In Pope Clement VIII's instructions to Komulović, the Serbs were explicitly praised as brave, while the neighbouring Bulgarians were said to be unwilling to fight. It is possible that these instructions were composed by Komulović himself. Still, the mission inspired a series of uprisings in Serb-populated territories, such as the Uprising in Banat and Uprising in Peć in 1594. Clement VIII chose not to support the Serb Uprising of 1596–97. Without appropriate support from other Christian countries all this uprisings were suppressed with heavy casualties for Serb civilian population. In an act of retaliation, Grand Vizier Koca Sinan Pasha ordered burning of the relics of Saint Sava, the patron saint of Serbia and Serbs. The Archbishop of Peć and Serbian Patriarch and the spiritual leader of the Serbian Orthodox Church Jovan Kantul who supported the uprising of Serbs was captured by the Ottomans and strangled in Istanbul.

==== Russia ====
Russia refused to participate using bad relation with Poland as justification.

==== Cossacks ====
After the outbreak of the Long War in 1593, Rudolph II sent his envoy Count Eric Lasota to Zaporozhia.

In 1594 and 1595 Cossacks plundered Moldavia and invaded Transylvania.

==== Albanians ====
In 1593 a strange letter in Italian language was sent to Pope in which "elders from Albania" requested the Emperor of the Holy Roman Empire and King of Poland to "move" against the Ottomans. Komulović was instructed to first travel to Venice to establish contacts with Albanians.
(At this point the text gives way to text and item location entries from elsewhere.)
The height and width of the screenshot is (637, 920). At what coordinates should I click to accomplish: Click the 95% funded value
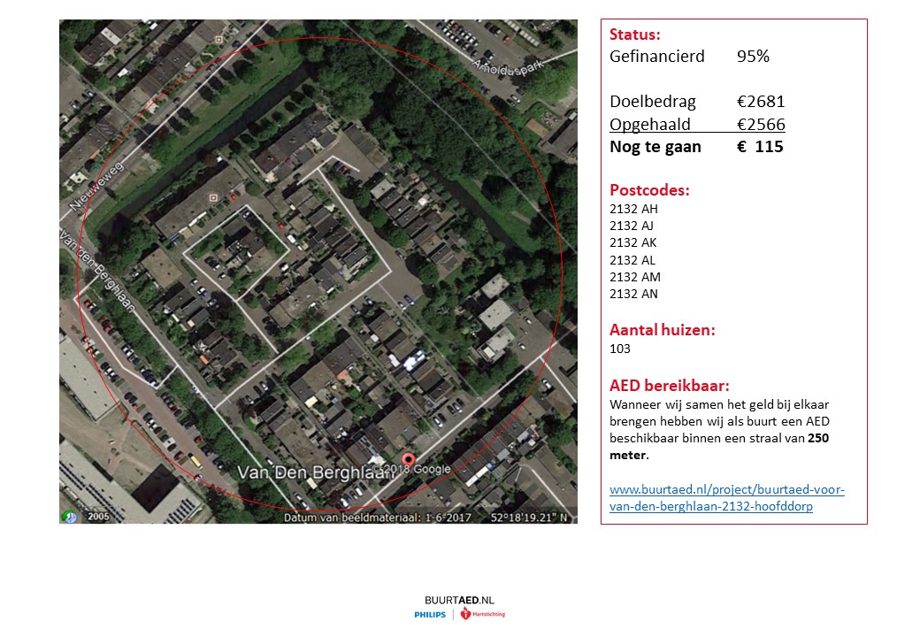[753, 57]
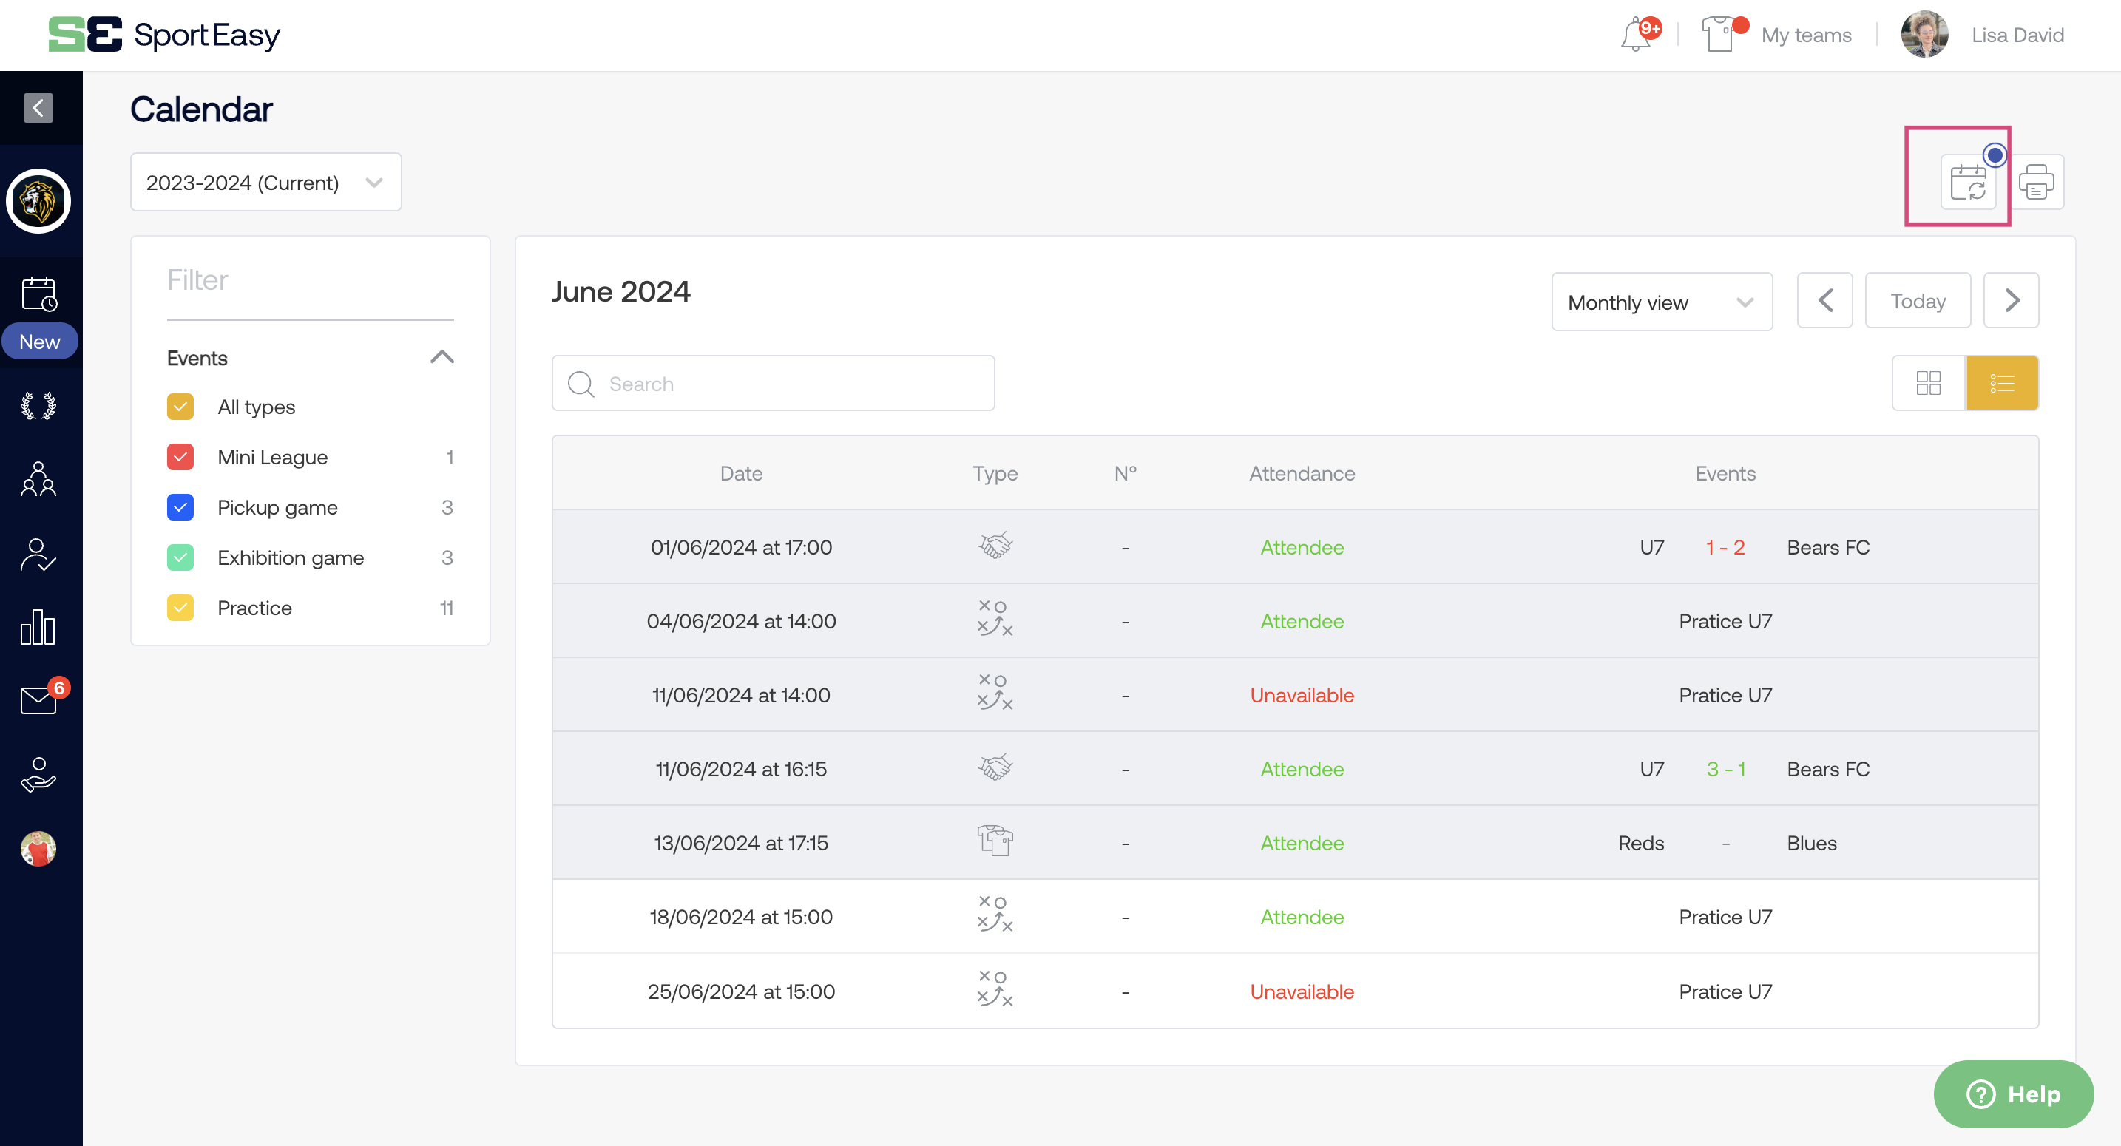Screen dimensions: 2121x1146
Task: Open the championship laurel icon
Action: coord(38,406)
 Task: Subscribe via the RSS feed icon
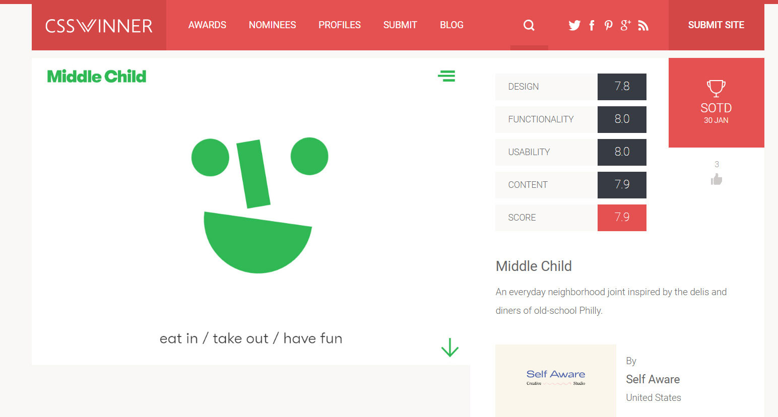[x=643, y=26]
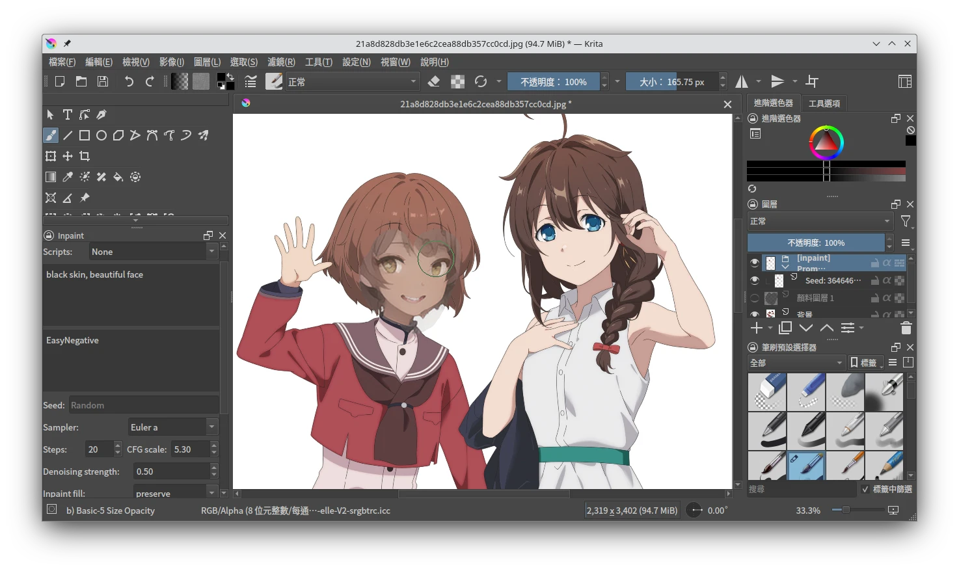Select the Text tool
The height and width of the screenshot is (571, 959).
pyautogui.click(x=67, y=114)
In Venice he stayed in the house of notable Thomasso Pelessa from Albania. Komulović allegedly met representatives of "Albanians" in Venice. The Popes instructions and several letters Komulović had sewed in a cushion. When he left Venice he made tremendous mistake and forgot the cushion leaving behind three letters written in lingua Serviana by the "people of Albania". The Venetian authorities got in possession of those letters and concluded they were forged by Komulović, which is also believed by modern Australian historian Zdenko Zlatar.
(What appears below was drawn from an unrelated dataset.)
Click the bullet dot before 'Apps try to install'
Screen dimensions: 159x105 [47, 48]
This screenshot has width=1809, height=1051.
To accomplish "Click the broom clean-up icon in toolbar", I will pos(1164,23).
In July 1594, an assembly was summoned in a monastery in Mat, by Albanian tribal chieftains, joined by some Venetian subjects, of whom Mark Gjin was elected their leader. In 1595 he visited Rome to receive the Pope's support.

The Himara Revolt broke out in Albania in 1596, but it was easily suppressed after the Venetians convinced some of the chieftains not to join the rebellion.
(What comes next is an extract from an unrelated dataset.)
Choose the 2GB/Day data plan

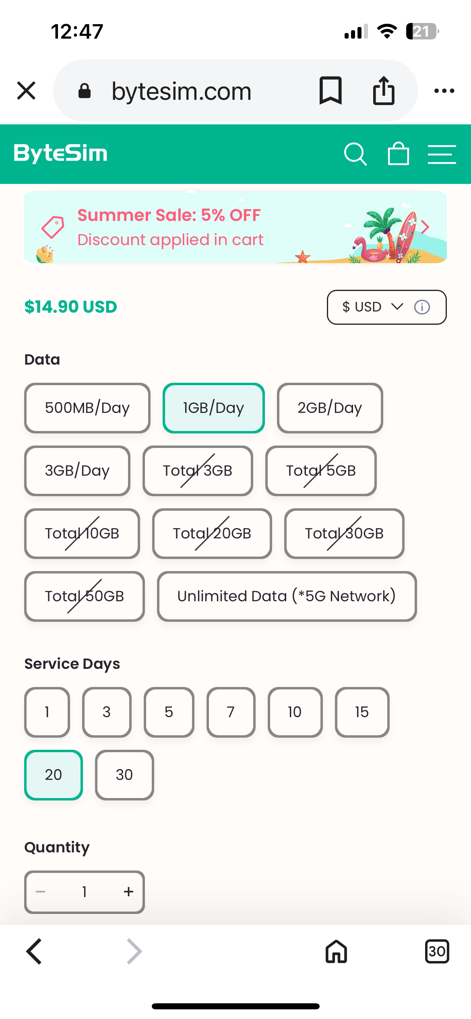[x=330, y=408]
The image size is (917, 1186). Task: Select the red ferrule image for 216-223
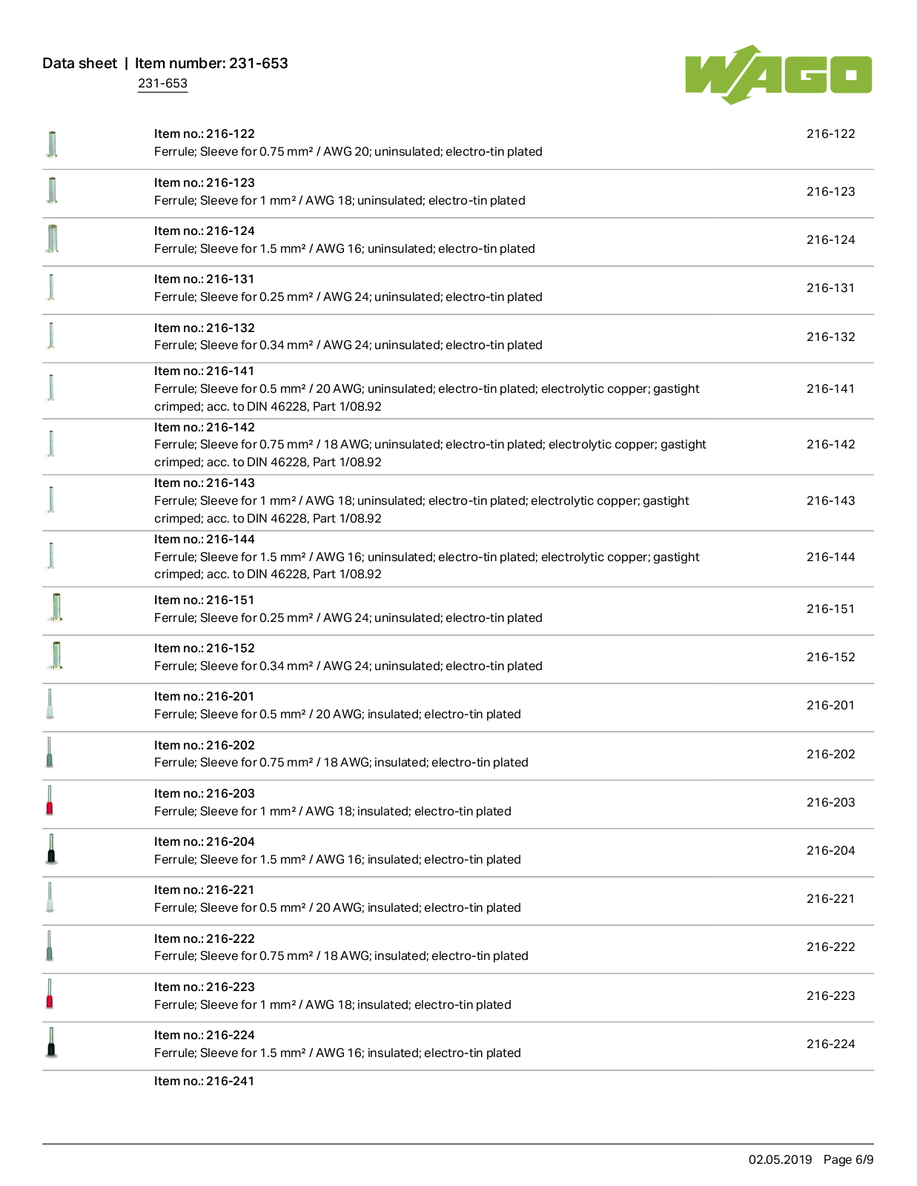click(50, 994)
==== Republic of Ragusa ====
According to some rumours, the Republic of Ragusa was ready to expel Komulović because the Ottomans offered them some benefits if they did. Ragusans were worried because of the anti-Ottoman actions of Ragusan Jesuits.

==== Holy Roman Empire ====
In 1597 Komulović began his return journey and stopped in Prague to propose to Emperor Rudolf II to re-capture Klis, which had a year earlier been briefly captured by the Uskoks.

=== Result of Komulović's mission ===
Komulović did not succeed in forming the anti-Ottoman coalition, as none of the countries accepted the Pope's invitation.

== Treaty of alliance ==
At the beginning of the Long War in 1593 Rudolph and Bathory prepared the strategy to include participation of Moldavia and Wallachia in the Holy League. In the summer of 1594 their emissaries, led by Giovanni de Marini Poli from Ragusa, easily convinced Aron Movila and Moldavian boyars to join the league.

In November 1594 the Triple Alliance of the Three Voivods was established by creation of an alliance between the Prince Sigismund Báthory of Transylvania, Voivod Aron Tiranul of Moldavia, and Voivod Michael the Brave of Wallachia.

Facilitated by the Pope, a treaty of alliance was signed in Prague by Emperor Rudolf II and Sigismund Báthory of Transylvania in 1595. Aron Vodă of Moldavia and Michael the Brave of Wallachia joined the alliance later that year. Clement VIII himself lent the Emperor valuable assistance in men and money.